Well, you already did explain the basics. 2 points can describe a signal of 1 Hz, assuming it's a perfect signal.
Not exactly.
The 2 points will reliably pick up the FREQUENCY (assuming appropriate anti-aliasing), but not necessarily the accurate timing of the signals.
This shouldn't irk me, but that is a complete fallacy and simply proven. Sample a 1 Hz sine signal at 2 Hz, perfectly in phase and you will get these results:
Sample #, Sample phase, value
0 0 0.0
1 180 0.0
2 0 0.0
4 180 0.0
Looks like a complete failure to me to detect any signal.... looks like you are missing half the information.
That is a GOOD point!
The following article, seems to agree with my answer. But your counter-example seems perfectly correct and reasonable.
https://users.cs.cf.ac.uk/Dave.Marshall/Multimedia/node149.html
As I said in a much earlier post in this thread. It can easily become an extremely complicated subject area.
tl;dr
I agree, there is a contradiction somewhere
EDIT:
I've researched this issue further. Remember I said that things can get VERY complicated.
It seems that the Sample Rate = 2 X Maximum Frequency, is the absolute bare minimum, and is only borderline suppose to work. As well as anti-aliasing, it is needed to make sure that you are NOT at or too near the zero-crossing point of the waveform. Then it should work as expected.
In practice, because you should be well above this "bare minimum", you shouldn't have this issue.
But really you want to keep well above the 2 X Max Freq Nyquist. Which I (and others) have already said in other posts in this thread.
EDIT2:
On reflection, even the zero-crossing avoidance is probably NOT enough. As you would then just get a pile of samples at the same voltage. So we are still waiting for the magic Electronics mega guru, to quickly appear and explain away this phenomena . . .

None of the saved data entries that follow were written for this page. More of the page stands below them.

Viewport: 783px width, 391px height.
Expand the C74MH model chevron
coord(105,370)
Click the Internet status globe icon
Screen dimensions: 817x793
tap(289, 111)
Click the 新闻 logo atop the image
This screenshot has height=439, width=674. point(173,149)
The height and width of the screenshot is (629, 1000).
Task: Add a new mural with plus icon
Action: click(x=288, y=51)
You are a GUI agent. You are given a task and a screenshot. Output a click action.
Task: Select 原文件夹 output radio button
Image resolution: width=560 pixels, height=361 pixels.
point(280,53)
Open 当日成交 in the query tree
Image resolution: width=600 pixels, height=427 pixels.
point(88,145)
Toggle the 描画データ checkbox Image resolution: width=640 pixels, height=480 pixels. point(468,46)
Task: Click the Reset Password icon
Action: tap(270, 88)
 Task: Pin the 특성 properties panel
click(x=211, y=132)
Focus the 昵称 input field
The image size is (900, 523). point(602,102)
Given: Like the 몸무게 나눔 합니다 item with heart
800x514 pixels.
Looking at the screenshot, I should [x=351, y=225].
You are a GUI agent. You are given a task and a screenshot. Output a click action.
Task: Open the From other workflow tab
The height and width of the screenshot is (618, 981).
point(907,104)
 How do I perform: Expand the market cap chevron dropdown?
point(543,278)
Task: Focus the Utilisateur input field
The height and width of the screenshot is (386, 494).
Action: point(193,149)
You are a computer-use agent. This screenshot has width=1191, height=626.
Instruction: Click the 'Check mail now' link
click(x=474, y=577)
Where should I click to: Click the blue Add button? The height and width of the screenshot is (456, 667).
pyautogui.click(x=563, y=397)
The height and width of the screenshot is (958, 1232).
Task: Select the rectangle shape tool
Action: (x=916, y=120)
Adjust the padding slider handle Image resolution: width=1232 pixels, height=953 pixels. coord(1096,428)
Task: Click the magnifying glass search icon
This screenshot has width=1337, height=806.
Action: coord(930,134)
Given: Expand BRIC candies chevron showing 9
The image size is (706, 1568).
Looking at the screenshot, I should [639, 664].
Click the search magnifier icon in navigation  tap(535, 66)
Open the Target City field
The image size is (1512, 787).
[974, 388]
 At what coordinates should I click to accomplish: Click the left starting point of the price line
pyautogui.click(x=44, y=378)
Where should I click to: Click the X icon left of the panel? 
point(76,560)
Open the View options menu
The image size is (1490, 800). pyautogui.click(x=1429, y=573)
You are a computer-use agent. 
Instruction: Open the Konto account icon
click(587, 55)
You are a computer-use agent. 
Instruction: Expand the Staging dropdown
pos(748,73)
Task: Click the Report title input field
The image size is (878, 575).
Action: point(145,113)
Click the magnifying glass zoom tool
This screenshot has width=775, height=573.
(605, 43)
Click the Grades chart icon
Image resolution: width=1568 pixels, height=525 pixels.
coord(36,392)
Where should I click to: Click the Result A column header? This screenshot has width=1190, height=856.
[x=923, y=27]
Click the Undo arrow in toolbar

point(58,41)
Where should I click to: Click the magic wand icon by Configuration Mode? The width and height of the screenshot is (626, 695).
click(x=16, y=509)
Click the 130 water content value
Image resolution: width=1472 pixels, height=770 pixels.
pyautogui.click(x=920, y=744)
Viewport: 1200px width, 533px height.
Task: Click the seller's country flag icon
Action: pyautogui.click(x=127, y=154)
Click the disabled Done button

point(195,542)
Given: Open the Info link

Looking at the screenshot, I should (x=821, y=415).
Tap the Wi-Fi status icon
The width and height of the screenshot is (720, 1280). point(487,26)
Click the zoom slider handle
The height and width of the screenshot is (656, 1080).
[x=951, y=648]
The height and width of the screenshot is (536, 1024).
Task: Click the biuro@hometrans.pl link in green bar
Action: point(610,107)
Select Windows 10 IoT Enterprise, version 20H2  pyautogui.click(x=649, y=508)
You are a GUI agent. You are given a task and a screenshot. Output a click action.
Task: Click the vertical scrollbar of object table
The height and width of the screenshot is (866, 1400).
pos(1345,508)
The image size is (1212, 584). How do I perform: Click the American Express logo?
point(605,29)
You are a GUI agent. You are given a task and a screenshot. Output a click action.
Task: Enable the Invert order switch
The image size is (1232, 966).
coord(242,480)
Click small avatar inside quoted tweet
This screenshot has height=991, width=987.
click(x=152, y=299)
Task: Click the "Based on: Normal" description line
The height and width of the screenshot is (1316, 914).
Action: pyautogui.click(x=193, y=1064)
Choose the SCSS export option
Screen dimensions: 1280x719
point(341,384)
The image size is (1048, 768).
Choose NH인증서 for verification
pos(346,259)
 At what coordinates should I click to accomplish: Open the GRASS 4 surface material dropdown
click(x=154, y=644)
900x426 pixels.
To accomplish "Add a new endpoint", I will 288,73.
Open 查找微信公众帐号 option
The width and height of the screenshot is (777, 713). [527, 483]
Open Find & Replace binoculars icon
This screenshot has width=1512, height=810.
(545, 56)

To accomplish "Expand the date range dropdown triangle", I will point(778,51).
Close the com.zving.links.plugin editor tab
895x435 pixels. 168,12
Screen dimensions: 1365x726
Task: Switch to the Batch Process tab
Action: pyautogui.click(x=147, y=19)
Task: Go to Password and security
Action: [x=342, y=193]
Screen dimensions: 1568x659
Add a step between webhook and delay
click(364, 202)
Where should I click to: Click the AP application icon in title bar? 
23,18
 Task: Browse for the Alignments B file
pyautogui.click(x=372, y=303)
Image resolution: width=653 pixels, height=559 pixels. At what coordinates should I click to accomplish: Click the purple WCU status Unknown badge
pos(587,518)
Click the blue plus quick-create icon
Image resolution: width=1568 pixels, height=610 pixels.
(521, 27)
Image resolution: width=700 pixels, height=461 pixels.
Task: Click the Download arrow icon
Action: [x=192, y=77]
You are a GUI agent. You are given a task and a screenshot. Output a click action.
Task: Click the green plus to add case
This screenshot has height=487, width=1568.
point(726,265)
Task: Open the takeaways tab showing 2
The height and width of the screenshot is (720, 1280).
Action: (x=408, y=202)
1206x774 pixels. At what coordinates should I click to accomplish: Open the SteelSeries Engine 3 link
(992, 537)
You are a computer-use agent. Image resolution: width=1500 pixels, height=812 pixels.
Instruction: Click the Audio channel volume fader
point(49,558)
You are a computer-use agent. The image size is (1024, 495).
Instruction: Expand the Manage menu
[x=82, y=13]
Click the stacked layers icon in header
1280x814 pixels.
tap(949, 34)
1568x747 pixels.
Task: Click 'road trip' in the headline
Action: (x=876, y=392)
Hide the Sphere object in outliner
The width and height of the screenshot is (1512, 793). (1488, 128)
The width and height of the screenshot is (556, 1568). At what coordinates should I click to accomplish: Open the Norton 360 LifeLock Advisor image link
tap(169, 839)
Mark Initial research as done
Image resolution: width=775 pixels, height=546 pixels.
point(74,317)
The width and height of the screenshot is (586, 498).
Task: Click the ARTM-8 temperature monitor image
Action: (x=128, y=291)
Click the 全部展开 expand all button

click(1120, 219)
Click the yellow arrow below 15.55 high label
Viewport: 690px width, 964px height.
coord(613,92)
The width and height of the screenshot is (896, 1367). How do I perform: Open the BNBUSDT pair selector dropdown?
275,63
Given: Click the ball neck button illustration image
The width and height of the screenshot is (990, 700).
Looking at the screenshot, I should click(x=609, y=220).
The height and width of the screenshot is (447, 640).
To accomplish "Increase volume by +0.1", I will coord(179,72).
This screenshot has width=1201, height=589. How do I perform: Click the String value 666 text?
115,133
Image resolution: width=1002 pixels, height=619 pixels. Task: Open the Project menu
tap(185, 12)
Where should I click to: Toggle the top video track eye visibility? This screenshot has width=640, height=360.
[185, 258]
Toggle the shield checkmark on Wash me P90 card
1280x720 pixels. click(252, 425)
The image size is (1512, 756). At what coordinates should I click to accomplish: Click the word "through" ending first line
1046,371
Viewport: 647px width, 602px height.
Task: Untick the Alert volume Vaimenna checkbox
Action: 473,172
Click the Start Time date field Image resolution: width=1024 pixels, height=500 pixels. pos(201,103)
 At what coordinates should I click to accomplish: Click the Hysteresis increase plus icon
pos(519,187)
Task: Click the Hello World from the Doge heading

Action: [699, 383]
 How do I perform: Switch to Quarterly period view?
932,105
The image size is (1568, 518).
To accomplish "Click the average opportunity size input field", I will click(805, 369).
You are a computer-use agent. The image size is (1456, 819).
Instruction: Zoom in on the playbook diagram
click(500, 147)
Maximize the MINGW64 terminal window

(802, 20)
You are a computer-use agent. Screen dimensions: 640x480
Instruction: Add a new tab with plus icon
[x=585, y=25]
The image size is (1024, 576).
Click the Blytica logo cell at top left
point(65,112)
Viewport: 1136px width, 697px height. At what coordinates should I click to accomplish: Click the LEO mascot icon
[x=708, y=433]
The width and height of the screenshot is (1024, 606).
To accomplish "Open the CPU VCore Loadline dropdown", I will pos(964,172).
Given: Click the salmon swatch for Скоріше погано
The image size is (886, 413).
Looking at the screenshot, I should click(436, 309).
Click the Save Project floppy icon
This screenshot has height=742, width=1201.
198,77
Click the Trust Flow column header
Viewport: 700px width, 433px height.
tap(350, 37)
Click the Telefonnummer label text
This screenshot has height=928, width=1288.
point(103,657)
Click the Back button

It is enough information (samples) to say that it is either exactly 1 Hz or a fixed DC voltage. If the DC is blocked (AC input coupling mode on scope), then it would work. But it seems unsatisfactory, because allowing DC, seems perfectly reasonable.
Here is how I look at it. Say we were sampling a bandwidth limited periodic signal at 15Hz, with a trigger point of 0.0 and got the following 15 values:
-0.70
-0.60
-0.50
-0.40
-0.30
-0.20
-0.10
0.00
0.10
0.20
0.30
0.40
0.50
0.60
0.70
According to the theorem (when used off the cuff) you should have all the information you need to deduce the amplitude and frequency of the signal being sampled, as the frequency is definitely much less than Fs/2. However, the best that can be done is do some math, and come back with "well, I know the amplitude is going to be more than X, and the frequency is going to be less than Y Hz".
I'm sure you agree that you don't have enough information to say much more than that - as it is just not sampling slow enough to get enough information. We could know more about this signal if we had access to 15 samples, just spaced further apart in time.
The same thing holds at high frequencies. If we were to get this 15 samples (note how these are the same values as above, but with every other sign swapped):
-0.70
0.60
-0.50
0.40
-0.30
0.20
-0.10
0.00
0.10
-0.20
0.30
-0.40
0.50
-0.60
0.70
Then the best I can say is "Well, we have a high frequency signal, with an amplitude higher than X and the frequency is going to be greater than (15/2 - Y) Hz (with exactly the same X and Y values as in the low frequency example) - and have to say this because we are not sampling fast enough, or long enough, to get any more certainty about this signal.
I guess the upshot is that sampling at X samples per second, bandwidth of 0 Hz to X/2 Hz is the limit when you have access to an infinite series of samples. When you only have a limited number of samples, the actual bandwidth will always be a tad smaller, both at the DC end, and at the Fs/2 end.